Scott Miller Works To End Poverty In America (HuffPost Greatest Person Of The Day)

Scott Miller wants to eradicate poverty in America by working with one financially struggling family at a time.

No doubt this is a challenging proposition, but the self-professed social entrepreneur says a lot can be accomplished simply by working to change the mindset of many cash-strapped U.S. citizens.

"We've got to create a culture of risk-taking, savviness with money and entrepreneurialism," said Miller, the co-founder and CEO of Move the Mountain Leadership Center, an organization focused on boosting national awareness of poverty. "If we're not teaching people the idea of money -- the basic difference between an asset and a liability -- we're disabling them from being able to make their dreams come alive in the future."

The 54-year-old Albuquerque, N.M., resident is also the brains behind the center's Circles Campaign, an innovative, community-based program aimed at addressing some of the systematic causes of personal debt and increasing financial literacy, partly by building relationships between families living below the poverty line and those earning middle to upper-level incomes.
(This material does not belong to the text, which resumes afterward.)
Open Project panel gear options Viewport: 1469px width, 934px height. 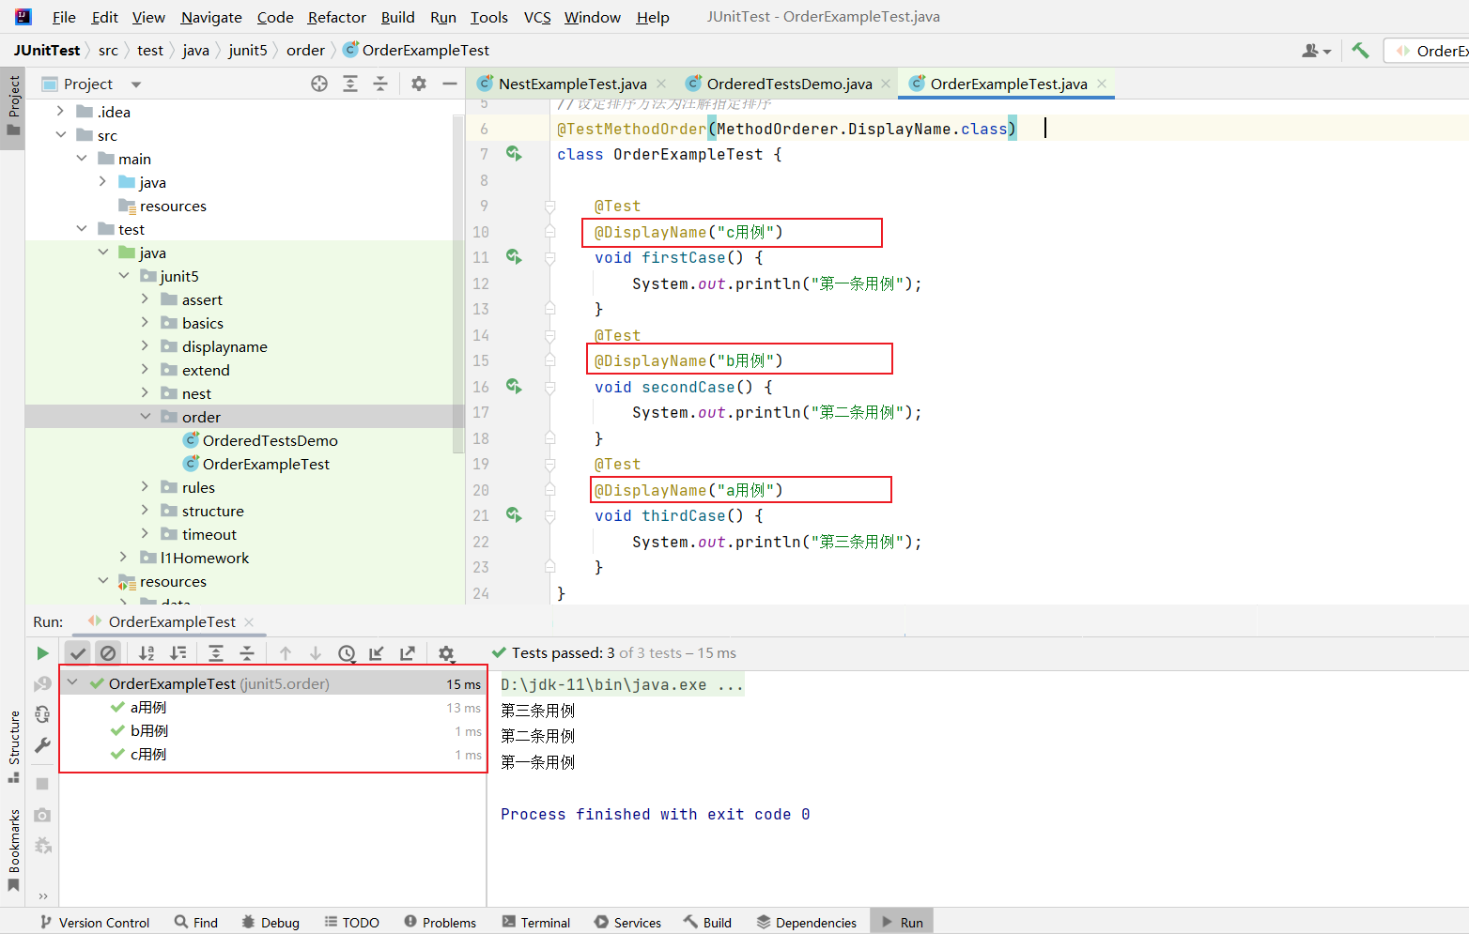click(419, 84)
Low-income families participating in Circles -- which currently operates in 60 communities across 23 U.S. states -- must first interview with a Move the Mountain representative. If deemed willing and determined to change their habits, the family will then be enrolled in a small 9-week class with a company trainer who introduces basic financial principles. With the help of several middle and upper income volunteer "allies," families then establish economic goals tailored to their own needs. A subsequent, 18-month curriculum focused on concepts like managing personal savings and credit will continue to aide the participants in achieving those various goals.

If participating in Circles sounds relatively complex, that's because it is, which is why Miller tries to ensure participants are committed to mastering the concepts behind financial stability before they start the program. Thus far, the program has had an impressive success rate: 58 out of the 106 Circles participants who received cash assistance from the government at the start of the program were able to get off welfare within 10 months after enrollment, Miller said.
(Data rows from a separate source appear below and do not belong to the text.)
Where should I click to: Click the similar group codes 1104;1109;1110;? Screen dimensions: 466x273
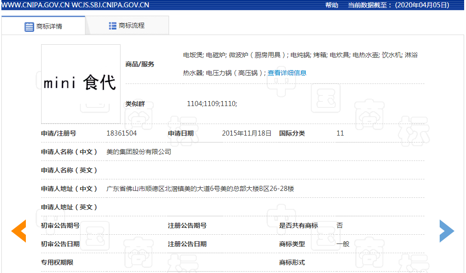point(212,104)
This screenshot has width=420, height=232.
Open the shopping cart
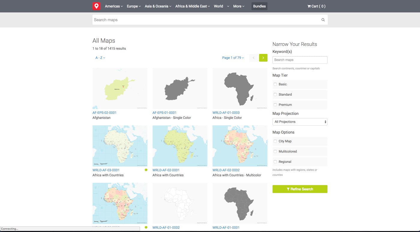coord(316,6)
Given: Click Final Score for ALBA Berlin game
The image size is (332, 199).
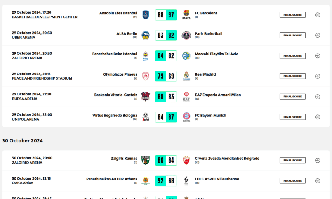Looking at the screenshot, I should [292, 35].
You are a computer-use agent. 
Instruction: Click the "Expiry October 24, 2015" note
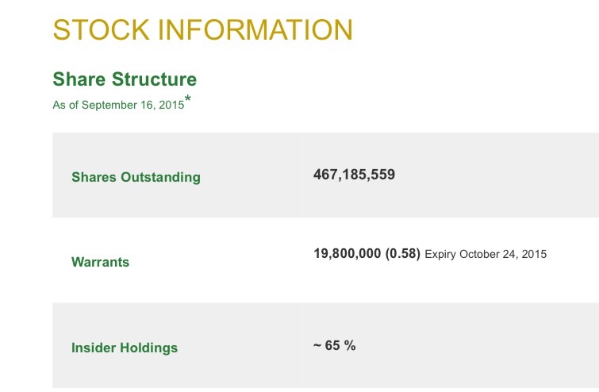click(486, 255)
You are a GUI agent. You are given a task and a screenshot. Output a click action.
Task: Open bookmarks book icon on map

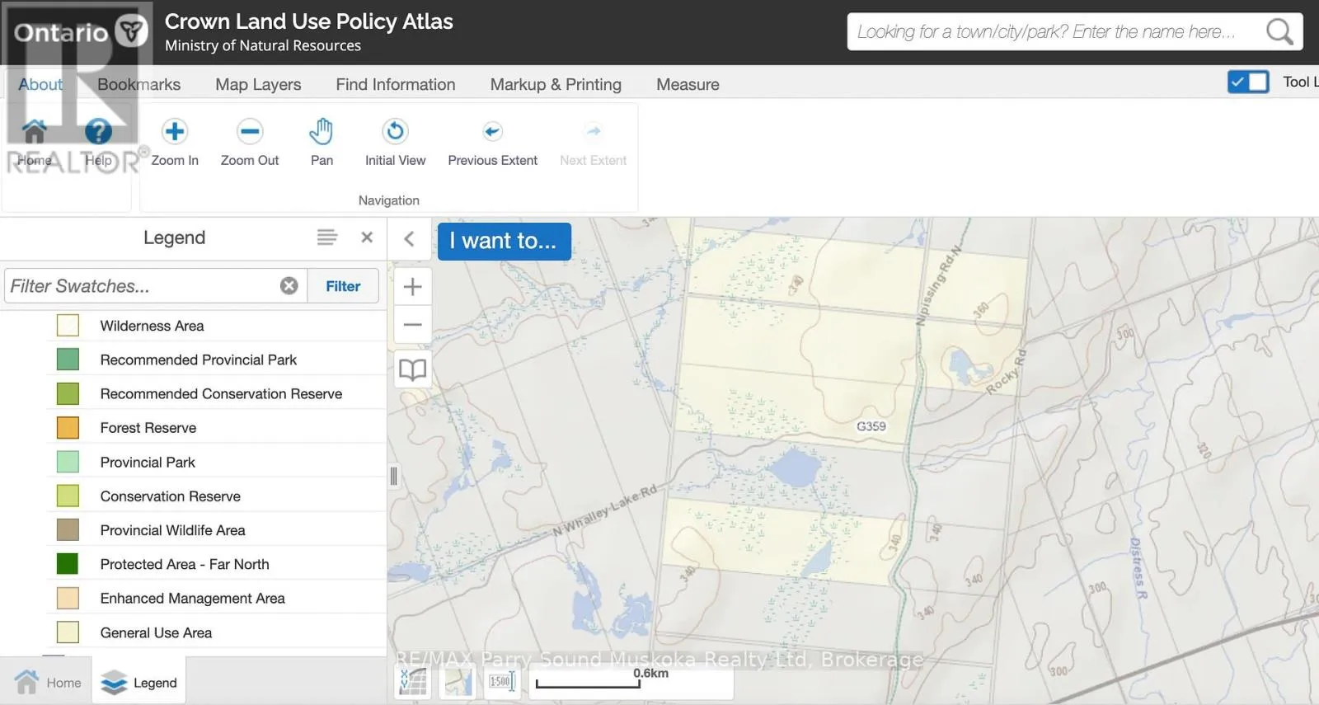tap(412, 369)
"Most people have a certain reluctance in the beginning," Miller, who authored Until It's Gone: Ending Poverty in Our Nation, in Our Lifetime, acknowledged. "But once they begin to understand there's a difference between their hidden rules and those of people in middle and upper-income means, there's a growing confidence. Most people are sort of amazed that other people are interested ... they are usually so relieved they're not in isolation anymore."

Miller says his interest in humanitarian work started as an adolescent, shortly after he began volunteering at a Rochester, N.Y.-based homeless shelter. Once there, he began to notice what he described as the "tyranny of the moment" mindset among low-income families and others living below the poverty line.
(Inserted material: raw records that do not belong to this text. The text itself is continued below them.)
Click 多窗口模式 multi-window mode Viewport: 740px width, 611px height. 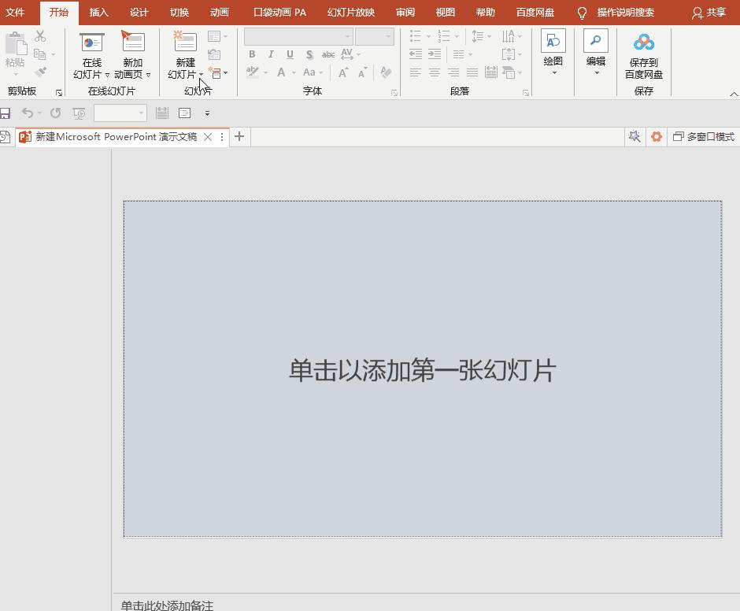(703, 136)
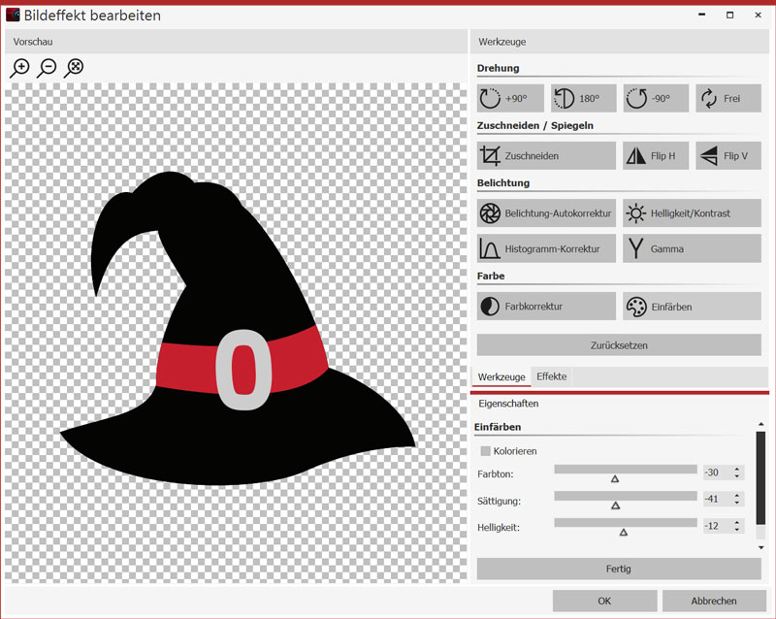Flip image horizontally with Flip H
This screenshot has height=619, width=776.
click(x=655, y=155)
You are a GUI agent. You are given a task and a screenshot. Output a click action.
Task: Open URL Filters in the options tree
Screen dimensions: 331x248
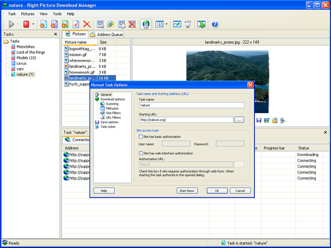(x=113, y=118)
"I was just struck by the fact that for most of these people, there was no long-term plan," he recalled. "They were going to get temporary shelter for a night and someone might listen to them for about 20 minutes, but that was about it."

Miller eventually went on to study architecture and business, and interestingly, his design background emerged as he described the issues surrounding most poverty-stricken families. "We shoot ourselves in the foot constantly by the [financial] architecture we design," he said. "When people are in poverty, they're more focused on the business of the day [than those in the middle to upper income level]."

As for the future, Miller says he hopes to increase the Circle Campaign's presence to 1,000 U.S. communities by 2013. But while his initiative will hopefully continue to help families out of poverty, Miller says it's the personal aspects of the program which end up being the most important, and many of the working relationships between participants and allies gel into more personal friendships that last well beyond the duration of the course. "The cross-income relationships are really powerful," he said. "We all need three things: enough money, meaning and friends."